Neurosurgery Coding Alert

Reader Question:

Use the 'Units' Box for Multiples of a Single Code

Question: When reporting multiple units of a single procedure, should I use the "units" box for the number of units or list each unit separately on an individual line?

Georgia Subscriber Answer: As a general rule, you should use the "units" box of the CMS claim to report multiples of a single identifiable code. For instance, the surgeon performs lumbar laminectomy with decompression at three levels. You report this using a single unit of 63047 (Laminectomy, facetectomy and foraminotomy [unilateral or bilateral with decompression of spinal cord, cauda equina and/or nerve root(s), (e.g., spinal or lateral recess stenosis)], single vertebral segment; cervical) and two units of +63048 (... each additional segment, cervical, thoracic or lumbar [list separately in addition to code for primary procedure]), as two line items:
 
63047
63048 x 2. But in some cases when you report multiple units of a single code, you must append modifier -59 (Distinct procedural service) to identify that each procedure occurred at a separate anatomic location. Simply listing the procedure code and the number of units may result in denial of the subsequent units as repeat procedures.

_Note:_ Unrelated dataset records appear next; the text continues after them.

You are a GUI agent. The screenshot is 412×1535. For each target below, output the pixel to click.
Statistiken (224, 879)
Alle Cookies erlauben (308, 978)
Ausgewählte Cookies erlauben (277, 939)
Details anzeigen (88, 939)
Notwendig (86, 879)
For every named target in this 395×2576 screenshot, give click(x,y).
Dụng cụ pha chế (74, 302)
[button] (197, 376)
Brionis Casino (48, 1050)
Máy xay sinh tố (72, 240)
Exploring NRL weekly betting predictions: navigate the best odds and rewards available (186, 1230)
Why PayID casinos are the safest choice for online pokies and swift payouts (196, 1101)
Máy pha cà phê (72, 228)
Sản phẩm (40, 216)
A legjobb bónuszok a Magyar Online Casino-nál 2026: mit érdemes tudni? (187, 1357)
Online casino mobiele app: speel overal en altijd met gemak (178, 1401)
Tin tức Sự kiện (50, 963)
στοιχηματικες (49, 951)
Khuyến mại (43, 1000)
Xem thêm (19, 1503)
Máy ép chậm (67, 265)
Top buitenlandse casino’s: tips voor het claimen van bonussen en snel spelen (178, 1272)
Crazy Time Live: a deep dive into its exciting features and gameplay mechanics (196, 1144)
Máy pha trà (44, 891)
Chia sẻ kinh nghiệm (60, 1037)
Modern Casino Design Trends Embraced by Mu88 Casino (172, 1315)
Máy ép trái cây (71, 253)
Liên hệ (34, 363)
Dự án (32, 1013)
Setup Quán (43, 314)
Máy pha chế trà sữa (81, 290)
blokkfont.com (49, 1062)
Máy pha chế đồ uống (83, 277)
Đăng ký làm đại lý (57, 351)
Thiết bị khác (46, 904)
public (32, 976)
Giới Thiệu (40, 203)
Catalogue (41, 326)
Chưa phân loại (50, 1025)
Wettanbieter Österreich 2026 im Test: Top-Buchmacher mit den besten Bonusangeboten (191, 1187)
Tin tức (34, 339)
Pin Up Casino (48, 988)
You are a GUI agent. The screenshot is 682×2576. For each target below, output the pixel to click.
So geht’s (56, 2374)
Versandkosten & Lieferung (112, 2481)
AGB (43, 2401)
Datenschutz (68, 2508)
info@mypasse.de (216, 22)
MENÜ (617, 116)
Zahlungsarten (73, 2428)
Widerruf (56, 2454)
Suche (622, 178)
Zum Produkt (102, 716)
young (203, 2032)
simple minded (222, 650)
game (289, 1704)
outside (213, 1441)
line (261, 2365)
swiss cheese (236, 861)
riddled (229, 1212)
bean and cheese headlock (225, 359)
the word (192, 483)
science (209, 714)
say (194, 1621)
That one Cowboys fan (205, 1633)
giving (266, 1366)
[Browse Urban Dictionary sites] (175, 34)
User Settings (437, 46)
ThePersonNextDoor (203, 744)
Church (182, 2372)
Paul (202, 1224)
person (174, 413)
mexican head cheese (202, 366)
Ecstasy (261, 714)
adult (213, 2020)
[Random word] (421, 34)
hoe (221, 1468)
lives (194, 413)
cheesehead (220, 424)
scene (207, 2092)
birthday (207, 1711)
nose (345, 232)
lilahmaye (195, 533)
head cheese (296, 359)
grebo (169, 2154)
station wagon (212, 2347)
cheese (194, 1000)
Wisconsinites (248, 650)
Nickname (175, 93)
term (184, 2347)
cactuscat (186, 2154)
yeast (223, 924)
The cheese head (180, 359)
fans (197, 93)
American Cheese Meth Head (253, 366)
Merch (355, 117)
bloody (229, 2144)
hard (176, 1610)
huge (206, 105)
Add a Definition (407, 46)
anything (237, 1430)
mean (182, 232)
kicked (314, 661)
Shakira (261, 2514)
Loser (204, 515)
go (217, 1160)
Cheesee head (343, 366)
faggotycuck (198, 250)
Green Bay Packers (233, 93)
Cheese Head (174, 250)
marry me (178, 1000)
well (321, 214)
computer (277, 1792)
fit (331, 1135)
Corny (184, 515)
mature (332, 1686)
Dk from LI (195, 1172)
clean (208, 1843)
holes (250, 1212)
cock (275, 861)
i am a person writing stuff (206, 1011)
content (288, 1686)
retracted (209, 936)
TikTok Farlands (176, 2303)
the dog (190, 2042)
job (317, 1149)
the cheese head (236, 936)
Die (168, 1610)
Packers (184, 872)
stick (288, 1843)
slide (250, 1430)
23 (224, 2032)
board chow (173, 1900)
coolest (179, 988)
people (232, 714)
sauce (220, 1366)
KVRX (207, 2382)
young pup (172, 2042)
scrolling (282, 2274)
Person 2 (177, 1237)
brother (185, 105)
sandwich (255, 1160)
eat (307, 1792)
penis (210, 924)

For example, the surgeon administers three steroid injections (62310, Injection, single [not via indwelling catheter], not including neurolytic substances, with or without contrast [for either localization or epiduro-graphy], of diagnostic or therapeutic substance[s] [including anesthetic, antispasmodic, opioid, steroid, other solution], epidural or subarachnoid; cervical or thoracic) at three separate cervical levels. If you report this as 62310 x 3, the payer may reject the second and third units as redundant. However, if you report 62310, 62310-59 x 2 (as two separate line items), you indicate to the payer that the second and third units occurred at separate anatomic locations from the first injection.